Start Data rows
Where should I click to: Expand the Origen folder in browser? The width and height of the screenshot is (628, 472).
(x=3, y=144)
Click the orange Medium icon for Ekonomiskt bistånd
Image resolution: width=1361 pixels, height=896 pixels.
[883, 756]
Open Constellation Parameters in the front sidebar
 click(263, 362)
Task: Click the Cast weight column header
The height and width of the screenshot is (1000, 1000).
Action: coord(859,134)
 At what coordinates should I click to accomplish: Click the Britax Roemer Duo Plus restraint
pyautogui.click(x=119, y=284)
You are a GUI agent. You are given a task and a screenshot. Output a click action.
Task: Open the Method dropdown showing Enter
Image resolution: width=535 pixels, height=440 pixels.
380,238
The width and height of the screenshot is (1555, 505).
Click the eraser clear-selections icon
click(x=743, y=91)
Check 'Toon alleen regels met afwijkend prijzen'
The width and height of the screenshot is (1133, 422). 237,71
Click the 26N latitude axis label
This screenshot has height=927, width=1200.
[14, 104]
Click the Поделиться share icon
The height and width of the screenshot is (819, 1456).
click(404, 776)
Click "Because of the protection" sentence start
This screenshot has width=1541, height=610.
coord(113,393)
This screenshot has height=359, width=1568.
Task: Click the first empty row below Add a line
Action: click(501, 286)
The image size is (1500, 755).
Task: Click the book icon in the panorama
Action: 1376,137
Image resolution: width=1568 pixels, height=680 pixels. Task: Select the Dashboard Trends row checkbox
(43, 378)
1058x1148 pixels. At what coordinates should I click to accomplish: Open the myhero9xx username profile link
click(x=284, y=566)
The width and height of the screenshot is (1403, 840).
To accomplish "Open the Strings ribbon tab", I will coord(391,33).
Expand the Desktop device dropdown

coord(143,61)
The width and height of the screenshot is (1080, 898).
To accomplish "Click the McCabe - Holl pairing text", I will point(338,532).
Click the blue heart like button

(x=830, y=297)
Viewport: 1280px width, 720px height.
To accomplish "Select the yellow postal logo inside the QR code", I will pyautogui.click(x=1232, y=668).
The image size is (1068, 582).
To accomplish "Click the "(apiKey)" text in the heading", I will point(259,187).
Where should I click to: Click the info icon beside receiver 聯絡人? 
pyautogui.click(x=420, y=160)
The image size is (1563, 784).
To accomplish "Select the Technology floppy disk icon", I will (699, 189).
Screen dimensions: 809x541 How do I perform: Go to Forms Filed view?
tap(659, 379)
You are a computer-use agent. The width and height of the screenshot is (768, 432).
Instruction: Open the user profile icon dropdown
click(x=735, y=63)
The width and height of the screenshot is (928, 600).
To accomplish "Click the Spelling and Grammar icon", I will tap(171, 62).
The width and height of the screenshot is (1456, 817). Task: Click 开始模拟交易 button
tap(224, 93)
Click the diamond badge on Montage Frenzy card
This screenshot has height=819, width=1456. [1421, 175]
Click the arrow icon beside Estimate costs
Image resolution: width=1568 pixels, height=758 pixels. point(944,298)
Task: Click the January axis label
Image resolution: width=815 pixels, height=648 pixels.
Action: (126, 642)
End Data rows
Reproduce the data above line for line, with no alterations.

Where should I click to: Expand the Origen folder in browser? The width and height of the screenshot is (628, 472).
(x=3, y=144)
Click the orange Medium icon for Ekonomiskt bistånd
Image resolution: width=1361 pixels, height=896 pixels.
[883, 756]
Open Constellation Parameters in the front sidebar
 click(263, 362)
Task: Click the Cast weight column header
The height and width of the screenshot is (1000, 1000).
Action: coord(859,134)
 At what coordinates should I click to accomplish: Click the Britax Roemer Duo Plus restraint
pyautogui.click(x=119, y=284)
You are a GUI agent. You are given a task and a screenshot. Output a click action.
Task: Open the Method dropdown showing Enter
Image resolution: width=535 pixels, height=440 pixels.
380,238
The width and height of the screenshot is (1555, 505).
Click the eraser clear-selections icon
click(x=743, y=91)
Check 'Toon alleen regels met afwijkend prijzen'
The width and height of the screenshot is (1133, 422). 237,71
Click the 26N latitude axis label
This screenshot has height=927, width=1200.
[14, 104]
Click the Поделиться share icon
The height and width of the screenshot is (819, 1456).
click(404, 776)
Click "Because of the protection" sentence start
This screenshot has width=1541, height=610.
coord(113,393)
This screenshot has height=359, width=1568.
Task: Click the first empty row below Add a line
Action: click(501, 286)
The image size is (1500, 755).
Task: Click the book icon in the panorama
Action: 1376,137
Image resolution: width=1568 pixels, height=680 pixels. Task: Select the Dashboard Trends row checkbox
(43, 378)
1058x1148 pixels. At what coordinates should I click to accomplish: Open the myhero9xx username profile link
click(x=284, y=566)
The width and height of the screenshot is (1403, 840).
To accomplish "Open the Strings ribbon tab", I will coord(391,33).
Expand the Desktop device dropdown

coord(143,61)
The width and height of the screenshot is (1080, 898).
To accomplish "Click the McCabe - Holl pairing text", I will point(338,532).
Click the blue heart like button

(x=830, y=297)
Viewport: 1280px width, 720px height.
To accomplish "Select the yellow postal logo inside the QR code", I will pyautogui.click(x=1232, y=668).
The image size is (1068, 582).
To accomplish "Click the "(apiKey)" text in the heading", I will point(259,187).
Where should I click to: Click the info icon beside receiver 聯絡人? 
pyautogui.click(x=420, y=160)
The image size is (1563, 784).
To accomplish "Select the Technology floppy disk icon", I will (699, 189).
Screen dimensions: 809x541 How do I perform: Go to Forms Filed view?
tap(659, 379)
You are a computer-use agent. The width and height of the screenshot is (768, 432).
Instruction: Open the user profile icon dropdown
click(x=735, y=63)
The width and height of the screenshot is (928, 600).
To accomplish "Click the Spelling and Grammar icon", I will tap(171, 62).
The width and height of the screenshot is (1456, 817). Task: Click 开始模拟交易 button
tap(224, 93)
Click the diamond badge on Montage Frenzy card
This screenshot has height=819, width=1456. [1421, 175]
Click the arrow icon beside Estimate costs
Image resolution: width=1568 pixels, height=758 pixels. point(944,298)
Task: Click the January axis label
Image resolution: width=815 pixels, height=648 pixels.
Action: (126, 642)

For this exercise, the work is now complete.